My traffic during March went up a lot anyway, so it just goes to show that blog posts that you publish today will usually pick up more traffic during the next few weeks/months.
4. Strategies I Used
Alright, here are the strategies that I used these past few months that I think have helped a lot:
You probably already know, you can only add one link to your Instagram profile. Most people use Linktree for this (myself included until recently).
However, you are sending a lot of traffic to Linktree, that you could instead be sending to your blog.
Learn how to create your own Linktree page on your blog. Spoiler: it’s super easy!
I believe having a simple yet functional theme is really important for your blog to look professional. There are loads of great minimal ones that you can find for free on WordPress. I used a free one up until recently too.
However, I decided to purchase a new theme (that wasn’t even that expensive in my opinion) for a few reasons.
For one, you can customize a bit better a paid theme rather than a free one. I also wanted to get a Genesis framework theme. From what I have read, the Genesis framework is brilliant in terms of site speed, SEO and it is overall a great choice for bloggers.
My new blog theme is based on the Genesis framework and I think it has greatly improved my blog.
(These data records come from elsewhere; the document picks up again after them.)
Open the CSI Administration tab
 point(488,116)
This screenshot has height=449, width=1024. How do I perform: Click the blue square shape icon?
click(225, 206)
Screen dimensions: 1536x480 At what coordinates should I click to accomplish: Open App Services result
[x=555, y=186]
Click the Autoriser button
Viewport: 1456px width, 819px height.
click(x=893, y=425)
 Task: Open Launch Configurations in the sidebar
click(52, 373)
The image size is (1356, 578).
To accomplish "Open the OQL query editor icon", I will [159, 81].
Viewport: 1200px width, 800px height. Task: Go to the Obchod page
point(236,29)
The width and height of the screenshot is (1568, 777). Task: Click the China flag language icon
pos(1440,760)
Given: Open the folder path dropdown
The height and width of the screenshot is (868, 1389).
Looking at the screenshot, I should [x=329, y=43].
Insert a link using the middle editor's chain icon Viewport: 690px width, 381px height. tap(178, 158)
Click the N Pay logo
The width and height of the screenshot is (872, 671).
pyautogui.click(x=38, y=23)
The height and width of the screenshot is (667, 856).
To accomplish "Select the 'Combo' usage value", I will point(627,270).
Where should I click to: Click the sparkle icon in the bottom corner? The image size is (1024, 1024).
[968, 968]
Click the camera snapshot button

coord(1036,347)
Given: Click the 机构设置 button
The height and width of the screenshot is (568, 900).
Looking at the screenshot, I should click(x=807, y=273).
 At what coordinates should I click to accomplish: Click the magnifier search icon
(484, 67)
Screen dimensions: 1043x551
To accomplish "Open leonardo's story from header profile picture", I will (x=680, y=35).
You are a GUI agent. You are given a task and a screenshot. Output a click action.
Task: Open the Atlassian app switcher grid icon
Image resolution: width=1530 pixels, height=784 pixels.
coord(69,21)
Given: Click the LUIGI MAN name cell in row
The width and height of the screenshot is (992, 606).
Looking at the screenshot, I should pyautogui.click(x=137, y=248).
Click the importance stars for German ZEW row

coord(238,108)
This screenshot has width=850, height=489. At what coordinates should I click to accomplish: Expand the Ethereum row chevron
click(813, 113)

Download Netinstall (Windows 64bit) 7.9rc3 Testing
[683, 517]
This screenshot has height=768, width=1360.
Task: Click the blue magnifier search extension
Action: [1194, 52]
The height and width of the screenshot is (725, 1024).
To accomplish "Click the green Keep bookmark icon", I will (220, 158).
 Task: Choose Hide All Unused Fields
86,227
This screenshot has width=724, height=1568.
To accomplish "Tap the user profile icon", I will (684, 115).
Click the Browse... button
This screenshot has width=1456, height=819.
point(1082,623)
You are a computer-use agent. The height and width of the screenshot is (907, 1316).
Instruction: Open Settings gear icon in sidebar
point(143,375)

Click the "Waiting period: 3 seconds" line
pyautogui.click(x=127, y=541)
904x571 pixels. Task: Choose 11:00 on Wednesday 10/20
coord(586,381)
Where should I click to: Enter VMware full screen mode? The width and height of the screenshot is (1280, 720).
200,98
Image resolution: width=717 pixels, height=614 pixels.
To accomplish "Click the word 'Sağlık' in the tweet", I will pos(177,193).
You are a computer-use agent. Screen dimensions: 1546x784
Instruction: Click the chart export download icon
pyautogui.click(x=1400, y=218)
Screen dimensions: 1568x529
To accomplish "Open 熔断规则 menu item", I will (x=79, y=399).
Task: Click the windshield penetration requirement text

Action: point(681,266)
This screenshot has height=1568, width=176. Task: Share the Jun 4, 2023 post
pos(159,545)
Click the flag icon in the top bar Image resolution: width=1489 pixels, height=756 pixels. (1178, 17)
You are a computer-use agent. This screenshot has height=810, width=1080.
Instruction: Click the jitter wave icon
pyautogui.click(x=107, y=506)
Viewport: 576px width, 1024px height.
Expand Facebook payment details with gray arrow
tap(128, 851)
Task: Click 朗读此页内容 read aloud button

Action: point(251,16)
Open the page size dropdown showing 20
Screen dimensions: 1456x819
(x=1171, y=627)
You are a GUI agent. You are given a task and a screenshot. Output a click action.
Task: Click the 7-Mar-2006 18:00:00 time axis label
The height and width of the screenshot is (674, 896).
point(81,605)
Aside from the minimal look, I do think it’s helped in terms of SEO a lot too.
30 Pinterest group boards
One of my goals was to join as many relevant topic group boards as I can. What this does is it basically puts your pins in front of a new audience (and a relevant one at that).
It is quite a tedious work finding good group boards and applying to all of them. But I do think it’s been well worth it.
I have now joined over 30 group boards and I only post relevant pins to each of them. I think that is key if you’re trying to grow your presence with this strategy.
And this brings me to my next point.
I honestly don’t think my Pinterest audience would have grown as fast without Tailwind. Here’s why.
You need to be constantly pinning on Pinterest if you want to get a steady growth, both your own pins and other account’s quality pins. Of course, you can do this manually if you set it as a daily task that you need to accomplish.
I tried doing manual pinning myself, but I soon realized I was not able to keep up with it on a daily basis, so I decided to give Tailwind a try. They have a free trial if you want to give it a go yourself.
Tailwind is basically a pin scheduler. You take your pins and create a schedule for them, so the app basically does most of the work for you. I now spend so much less time on this task and I can focus on other things, like creating content.
It also sets the schedule for you in terms of the best days of the week and times of day to post for your audience. For example, most of my audience is from the US, but I am from the UK. So that would mean I would have to be up at 3 am to pin if I wanted to put my pins in front of that audience at the right time.
Of course, that’s not going to happen. Which is why Tailwind was perfect for me.
It is recommended to still do some manual pinning and not just schedule it all, but for the most part I use Tailwind for my pins. It has worked wonders for my account and, consequently, for my blog traffic.
As I mentioned before, SEO is a long term kind of game. Which is why it’s important to start thinking about it early on.
I have created an SEO checklist that you should follow for each blog post and I’m sharing it completely free here:
I also wrote this blog post all about SEO for Beginners if you want a bit more details on what you could do to help your site rank better in Google search.
My email list has definitely been one of the best investments I have made for my blog, as I mentioned above. I use ConvertKit for my email list and it is great for sending your newsletters, creating series of emails, as well as segmenting your subscribers by topic they’re interested in.
Those are my strategies that I have been using these past few months in order to grow my blog traffic. If I can do it, you can do it!
I think it is key to stay consistent and keep going, even if right now you’re just seeing little progress or if you’re feeling stuck. Keep at it and you WILL see results!